Get a list of numbers as input from the user

In Python 3.x, use this.

a = [int(x) for x in input().split()]

Example

>>> a = [int(x) for x in input().split()]
3 4 5
>>> a
[3, 4, 5]
>>> 

It is much easier to parse a list of numbers separated by spaces rather than trying to parse Python syntax:

Python 3:

s = input()
numbers = list(map(int, s.split()))

Python 2:

s = raw_input()
numbers = map(int, s.split())

eval(a_string) evaluates a string as Python code. Obviously this is not particularly safe. You can get safer (more restricted) evaluation by using the literal_eval function from the ast module.

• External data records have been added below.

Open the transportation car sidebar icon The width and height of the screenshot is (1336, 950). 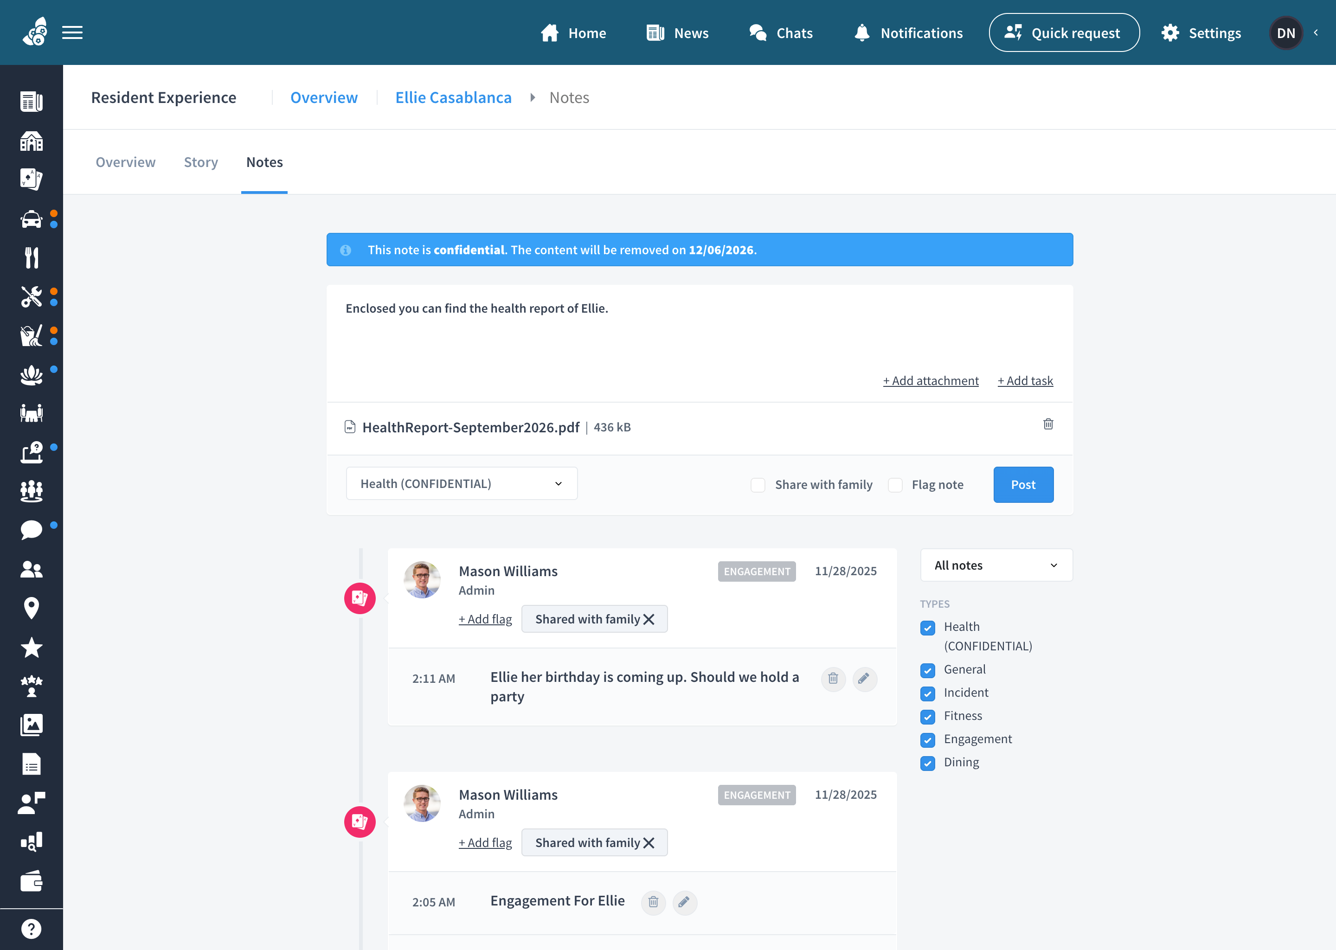point(32,219)
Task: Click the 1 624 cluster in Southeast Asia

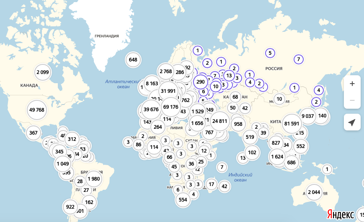Action: (x=277, y=157)
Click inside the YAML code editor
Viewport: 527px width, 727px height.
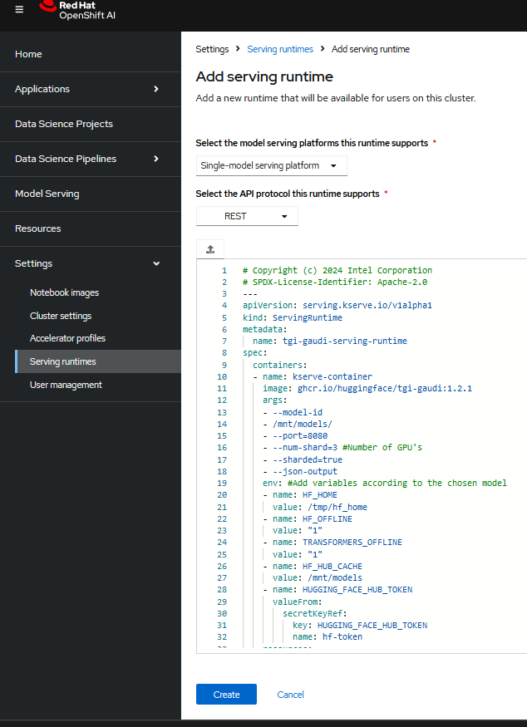pos(374,449)

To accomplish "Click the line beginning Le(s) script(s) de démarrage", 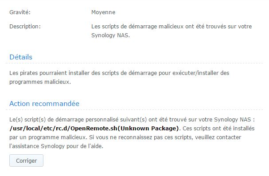I will point(132,120).
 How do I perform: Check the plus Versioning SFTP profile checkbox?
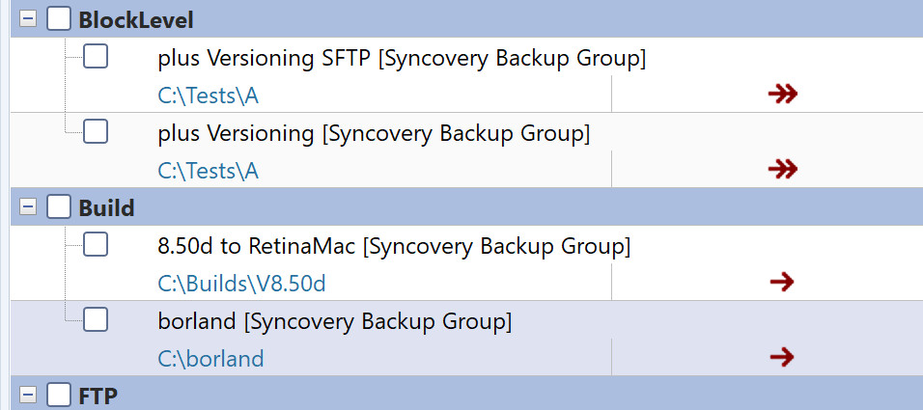coord(96,58)
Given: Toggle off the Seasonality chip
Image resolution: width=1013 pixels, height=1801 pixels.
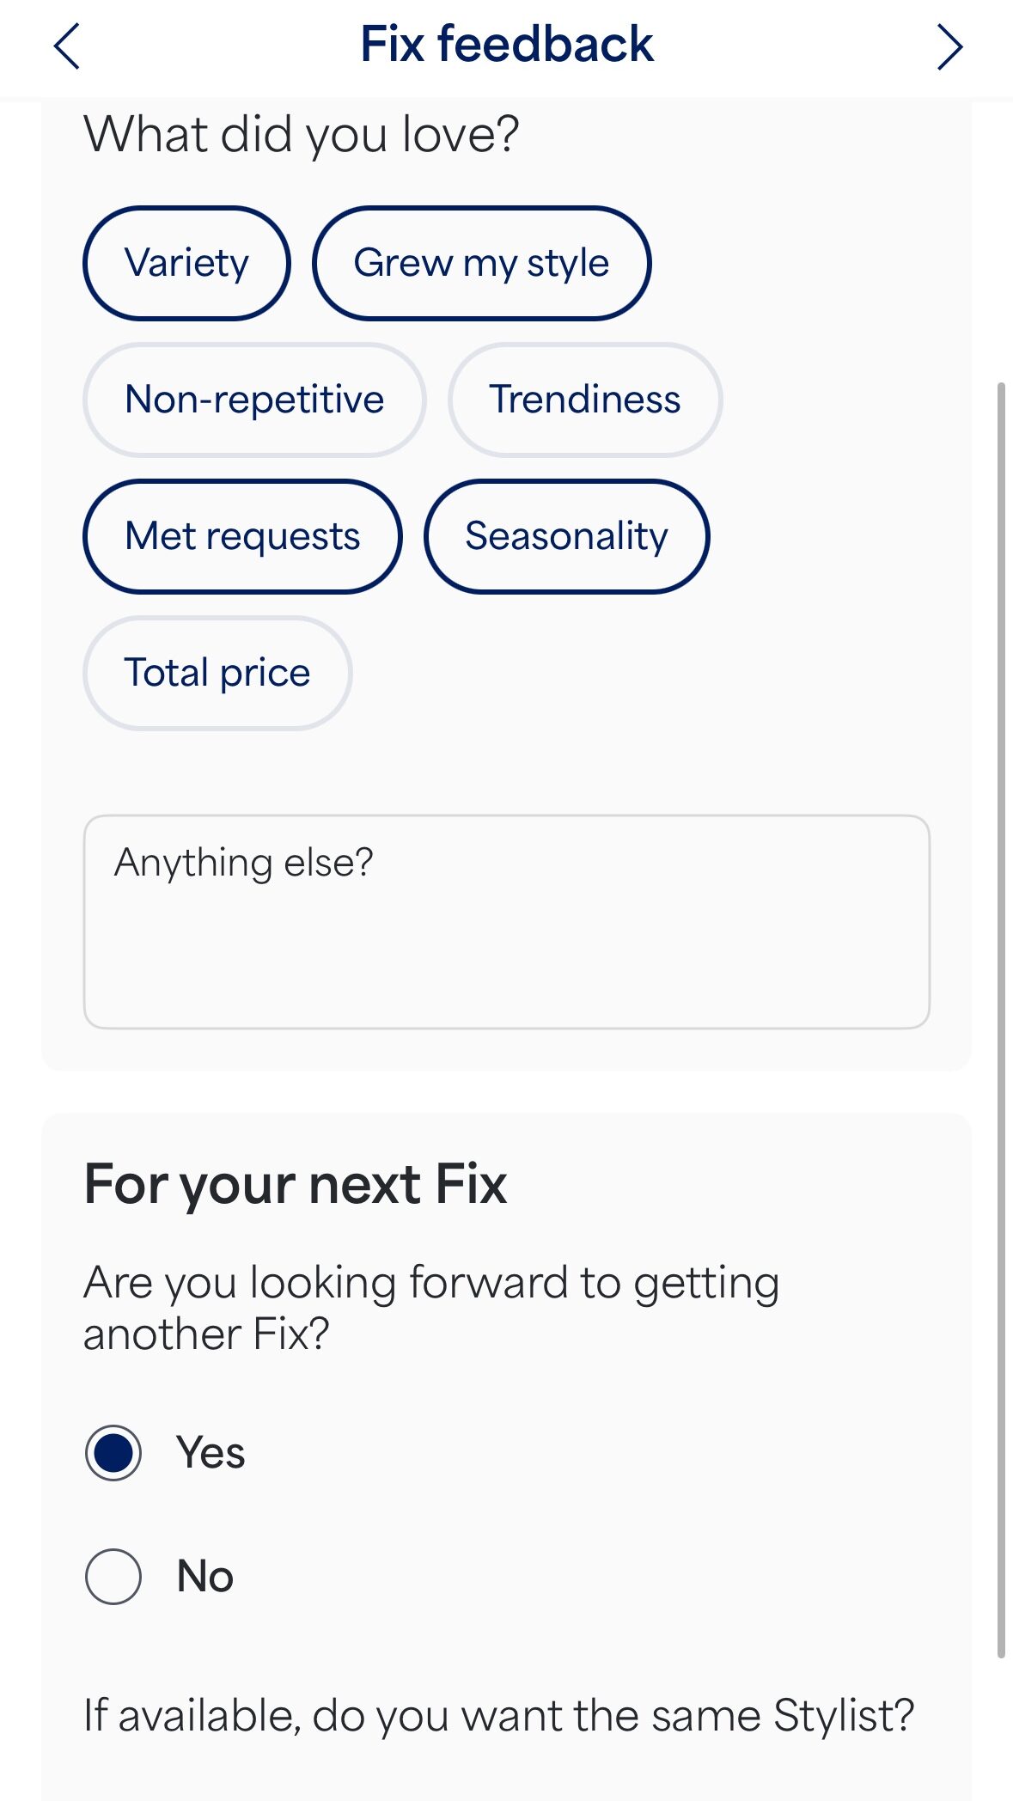Looking at the screenshot, I should [x=566, y=536].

raw_input() is called that in Python 2.x because it gets raw, not "interpreted" input. input() interprets the input, i.e. is equivalent to eval(raw_input()).

In Python 3.x, input() does what raw_input() used to do, and you must evaluate the contents manually if that's what you want (i.e. eval(input())).


You can use .split()

numbers = raw_input().split(",")
print len(numbers)

This will still give you strings, but it will be a list of strings.

If you need to map them to a type, use list comprehension:

numbers = [int(n, 10) for n in raw_input().split(",")]
print len(numbers)

If you want to be able to enter in any Python type and have it mapped automatically and you trust your users IMPLICITLY then you can use eval


Another way could be to use the for-loop for this one. Let's say you want user to input 10 numbers into a list named "memo"

memo=[] 
for i in range (10):
    x=int(input("enter no. \n")) 
    memo.insert(i,x)
    i+=1
print(memo)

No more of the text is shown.